Half an hour afterwards the little plot of grass selected
for the site of our encampment was covered over with
poles, boxes, cauldrons, tea-kettles, and all the
paraphernalia of a gipsy settlement. Wilson's Kaffir
experience came at once into play, and under his solemn
but effective superintendence, in less than twenty minutes
the horn-headed tent rose, dry and taut, upon the sward.
Having carpeted the floor with oil-skin rugs, and arranged
our three beds with their clean crisp sheets, blankets,
and coverlets complete, at the back, he proceeded to lay
out the dinner-table at the tent door with as much decorum
as if we were expecting the Archbishop of Canterbury.
All this time the cook, who looked a little pale, and
moved, I observed with difficulty, was mysteriously
closeted with a spirit-lamp inside a diminutive tent of
his own, through the door of which the most delicious
whiffs occasionally permeated. Olaf and his comrades had
driven off the horses to their pastures; and Sigurdr and
I were deep in a game of chess. Luckily, the shower,
which threatened us a moment, had blown over.

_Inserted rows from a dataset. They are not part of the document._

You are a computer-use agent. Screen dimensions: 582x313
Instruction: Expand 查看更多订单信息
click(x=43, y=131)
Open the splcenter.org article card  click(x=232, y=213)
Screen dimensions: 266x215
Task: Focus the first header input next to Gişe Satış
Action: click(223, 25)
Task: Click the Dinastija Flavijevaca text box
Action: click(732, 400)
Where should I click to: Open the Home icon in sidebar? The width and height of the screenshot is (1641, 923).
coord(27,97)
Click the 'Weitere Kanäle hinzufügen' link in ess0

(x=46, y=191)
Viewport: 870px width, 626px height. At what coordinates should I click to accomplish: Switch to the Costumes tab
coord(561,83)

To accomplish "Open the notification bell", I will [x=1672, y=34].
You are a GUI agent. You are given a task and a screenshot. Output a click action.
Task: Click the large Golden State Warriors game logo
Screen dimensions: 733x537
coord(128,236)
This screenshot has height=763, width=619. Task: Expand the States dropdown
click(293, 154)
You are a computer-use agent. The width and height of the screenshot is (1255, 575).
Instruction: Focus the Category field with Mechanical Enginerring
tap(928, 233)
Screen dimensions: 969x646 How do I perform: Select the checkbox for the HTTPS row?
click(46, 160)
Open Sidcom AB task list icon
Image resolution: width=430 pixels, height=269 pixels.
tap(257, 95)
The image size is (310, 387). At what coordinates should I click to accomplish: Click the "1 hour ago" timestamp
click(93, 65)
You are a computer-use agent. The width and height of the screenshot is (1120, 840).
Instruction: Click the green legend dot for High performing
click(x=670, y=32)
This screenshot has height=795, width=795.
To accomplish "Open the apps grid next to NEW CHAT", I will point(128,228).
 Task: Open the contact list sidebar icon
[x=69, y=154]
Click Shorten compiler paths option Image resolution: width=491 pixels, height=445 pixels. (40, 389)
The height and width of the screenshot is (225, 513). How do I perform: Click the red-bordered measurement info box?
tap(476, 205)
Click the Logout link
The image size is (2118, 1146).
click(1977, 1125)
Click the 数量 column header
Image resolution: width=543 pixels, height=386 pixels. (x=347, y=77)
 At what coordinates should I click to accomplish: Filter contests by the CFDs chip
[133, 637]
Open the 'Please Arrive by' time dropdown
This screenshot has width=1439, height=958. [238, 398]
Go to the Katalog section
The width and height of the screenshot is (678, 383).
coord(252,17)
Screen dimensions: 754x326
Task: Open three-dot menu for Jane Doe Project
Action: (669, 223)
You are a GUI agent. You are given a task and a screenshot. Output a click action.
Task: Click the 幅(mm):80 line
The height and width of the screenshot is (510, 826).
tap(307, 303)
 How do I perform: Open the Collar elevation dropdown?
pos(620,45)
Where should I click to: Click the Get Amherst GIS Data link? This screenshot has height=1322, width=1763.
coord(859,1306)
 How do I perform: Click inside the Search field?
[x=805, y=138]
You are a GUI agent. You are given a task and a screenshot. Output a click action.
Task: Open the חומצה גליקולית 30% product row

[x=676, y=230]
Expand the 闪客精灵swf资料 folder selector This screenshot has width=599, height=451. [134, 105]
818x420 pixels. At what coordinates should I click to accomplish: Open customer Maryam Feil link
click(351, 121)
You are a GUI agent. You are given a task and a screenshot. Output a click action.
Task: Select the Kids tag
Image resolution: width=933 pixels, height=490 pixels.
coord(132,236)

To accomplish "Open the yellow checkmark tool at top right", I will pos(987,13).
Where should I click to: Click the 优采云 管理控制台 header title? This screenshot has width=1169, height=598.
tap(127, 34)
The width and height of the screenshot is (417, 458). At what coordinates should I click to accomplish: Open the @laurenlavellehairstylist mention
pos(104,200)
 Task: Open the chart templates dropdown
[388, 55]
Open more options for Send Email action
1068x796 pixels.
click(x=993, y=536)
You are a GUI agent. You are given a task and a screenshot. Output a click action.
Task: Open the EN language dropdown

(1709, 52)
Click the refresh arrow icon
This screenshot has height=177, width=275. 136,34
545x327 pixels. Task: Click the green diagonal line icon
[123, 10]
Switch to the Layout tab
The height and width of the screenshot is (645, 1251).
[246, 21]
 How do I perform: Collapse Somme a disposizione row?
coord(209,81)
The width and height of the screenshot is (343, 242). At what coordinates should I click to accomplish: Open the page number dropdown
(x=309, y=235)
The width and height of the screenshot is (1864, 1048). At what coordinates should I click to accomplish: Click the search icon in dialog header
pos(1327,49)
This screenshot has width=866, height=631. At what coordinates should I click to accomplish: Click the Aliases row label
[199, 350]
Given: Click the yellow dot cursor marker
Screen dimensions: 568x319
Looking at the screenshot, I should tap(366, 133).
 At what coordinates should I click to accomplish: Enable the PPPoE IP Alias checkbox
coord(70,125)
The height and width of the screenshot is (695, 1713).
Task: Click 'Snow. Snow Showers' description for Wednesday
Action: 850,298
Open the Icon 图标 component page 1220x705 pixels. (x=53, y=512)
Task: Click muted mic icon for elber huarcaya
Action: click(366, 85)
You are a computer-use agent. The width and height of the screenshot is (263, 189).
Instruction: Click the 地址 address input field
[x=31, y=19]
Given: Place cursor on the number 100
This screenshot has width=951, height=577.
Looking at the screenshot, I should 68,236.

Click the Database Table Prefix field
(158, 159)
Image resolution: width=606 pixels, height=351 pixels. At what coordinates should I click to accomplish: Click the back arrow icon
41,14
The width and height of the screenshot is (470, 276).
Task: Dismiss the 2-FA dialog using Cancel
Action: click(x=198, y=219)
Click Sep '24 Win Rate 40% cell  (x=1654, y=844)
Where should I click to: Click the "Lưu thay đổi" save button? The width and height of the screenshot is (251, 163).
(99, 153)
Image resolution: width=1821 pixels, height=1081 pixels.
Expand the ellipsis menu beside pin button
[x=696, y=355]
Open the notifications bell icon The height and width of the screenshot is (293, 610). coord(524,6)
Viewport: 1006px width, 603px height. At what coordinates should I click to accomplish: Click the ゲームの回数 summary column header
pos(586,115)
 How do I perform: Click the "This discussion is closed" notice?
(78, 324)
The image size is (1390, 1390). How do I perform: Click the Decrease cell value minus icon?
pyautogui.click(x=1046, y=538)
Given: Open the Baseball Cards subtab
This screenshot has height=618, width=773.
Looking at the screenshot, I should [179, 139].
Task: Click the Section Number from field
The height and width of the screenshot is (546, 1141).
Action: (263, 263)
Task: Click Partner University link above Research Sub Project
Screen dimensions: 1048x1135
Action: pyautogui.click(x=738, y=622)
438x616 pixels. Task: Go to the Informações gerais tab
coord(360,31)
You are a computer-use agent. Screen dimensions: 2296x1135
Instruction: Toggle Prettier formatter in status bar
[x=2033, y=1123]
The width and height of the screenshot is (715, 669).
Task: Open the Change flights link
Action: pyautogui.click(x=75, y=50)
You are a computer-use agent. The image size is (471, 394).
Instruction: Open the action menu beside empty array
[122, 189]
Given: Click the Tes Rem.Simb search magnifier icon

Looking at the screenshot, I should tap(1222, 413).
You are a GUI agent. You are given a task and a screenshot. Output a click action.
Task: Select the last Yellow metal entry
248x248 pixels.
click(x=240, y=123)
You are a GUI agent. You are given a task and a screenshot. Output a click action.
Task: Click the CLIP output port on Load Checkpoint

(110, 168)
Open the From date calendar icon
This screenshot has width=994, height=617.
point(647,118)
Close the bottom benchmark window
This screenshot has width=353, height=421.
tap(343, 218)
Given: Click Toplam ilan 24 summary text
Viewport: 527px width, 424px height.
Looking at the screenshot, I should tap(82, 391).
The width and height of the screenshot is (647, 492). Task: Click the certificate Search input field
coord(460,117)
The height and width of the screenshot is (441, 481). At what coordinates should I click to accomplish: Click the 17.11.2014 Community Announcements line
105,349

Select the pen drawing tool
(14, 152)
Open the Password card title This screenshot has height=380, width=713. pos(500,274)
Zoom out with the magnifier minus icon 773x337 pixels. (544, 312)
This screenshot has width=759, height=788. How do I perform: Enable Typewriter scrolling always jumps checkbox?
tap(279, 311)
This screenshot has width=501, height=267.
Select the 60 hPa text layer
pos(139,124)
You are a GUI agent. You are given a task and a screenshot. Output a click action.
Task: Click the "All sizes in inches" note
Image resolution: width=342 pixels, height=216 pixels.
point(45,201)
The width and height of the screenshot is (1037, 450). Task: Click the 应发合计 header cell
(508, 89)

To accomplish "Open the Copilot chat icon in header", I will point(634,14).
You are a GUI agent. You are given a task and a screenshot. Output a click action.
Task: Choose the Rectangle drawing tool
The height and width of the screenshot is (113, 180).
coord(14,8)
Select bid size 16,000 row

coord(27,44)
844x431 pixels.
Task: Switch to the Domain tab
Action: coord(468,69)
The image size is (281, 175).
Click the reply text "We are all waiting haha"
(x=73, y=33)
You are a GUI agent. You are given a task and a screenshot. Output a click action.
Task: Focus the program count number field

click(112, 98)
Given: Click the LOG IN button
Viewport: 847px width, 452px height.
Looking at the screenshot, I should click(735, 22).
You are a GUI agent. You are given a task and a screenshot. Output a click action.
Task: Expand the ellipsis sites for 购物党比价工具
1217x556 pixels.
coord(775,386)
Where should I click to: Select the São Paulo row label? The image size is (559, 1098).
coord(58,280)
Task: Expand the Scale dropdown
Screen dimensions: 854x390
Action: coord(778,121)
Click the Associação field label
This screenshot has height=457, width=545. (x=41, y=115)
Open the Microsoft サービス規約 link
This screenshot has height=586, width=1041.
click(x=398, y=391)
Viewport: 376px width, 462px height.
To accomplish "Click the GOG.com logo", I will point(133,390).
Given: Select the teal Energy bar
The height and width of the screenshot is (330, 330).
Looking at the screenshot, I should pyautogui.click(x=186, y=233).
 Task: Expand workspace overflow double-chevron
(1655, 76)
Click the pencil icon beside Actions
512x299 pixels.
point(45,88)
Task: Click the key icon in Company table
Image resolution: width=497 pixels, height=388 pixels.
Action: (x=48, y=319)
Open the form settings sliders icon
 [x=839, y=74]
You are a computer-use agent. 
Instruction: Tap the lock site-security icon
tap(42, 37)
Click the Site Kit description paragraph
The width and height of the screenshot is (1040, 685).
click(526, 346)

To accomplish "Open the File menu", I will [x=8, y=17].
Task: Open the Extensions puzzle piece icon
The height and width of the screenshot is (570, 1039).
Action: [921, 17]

Though now
almost nine o'clock P.M., it was as bright as mid-day;
the sky burned like a dome of gold, and silence and deep
peace brooded over the fair grass-robed plain, that once
had been so fearfully convulsed.

You may be quite sure our dinner went off merrily; the
tetanus-afflicted salmon proved excellent, the plover
and ptarmigan were done to a turn, the mulligatawny beyond
all praise; but, alas! I regret to add, that he--the
artist, by whose skill these triumphs had been achieved--his
task accomplished,--no longer sustained by the factitious
energy resulting from his professional enthusiasm,--at
last succumbed, and, retiring to the recesses of his
tent, like Psyche in the "Princess," lay down, "and
neither spoke nor stirred."

After another game or two of chess, a pleasant chat, a
gentle stroll, we also turned in; and for the next eight
hours perfect silence reigned throughout our little
encampment, except when Wilson's sob-like snores shook
to their foundation the canvas walls that sheltered him.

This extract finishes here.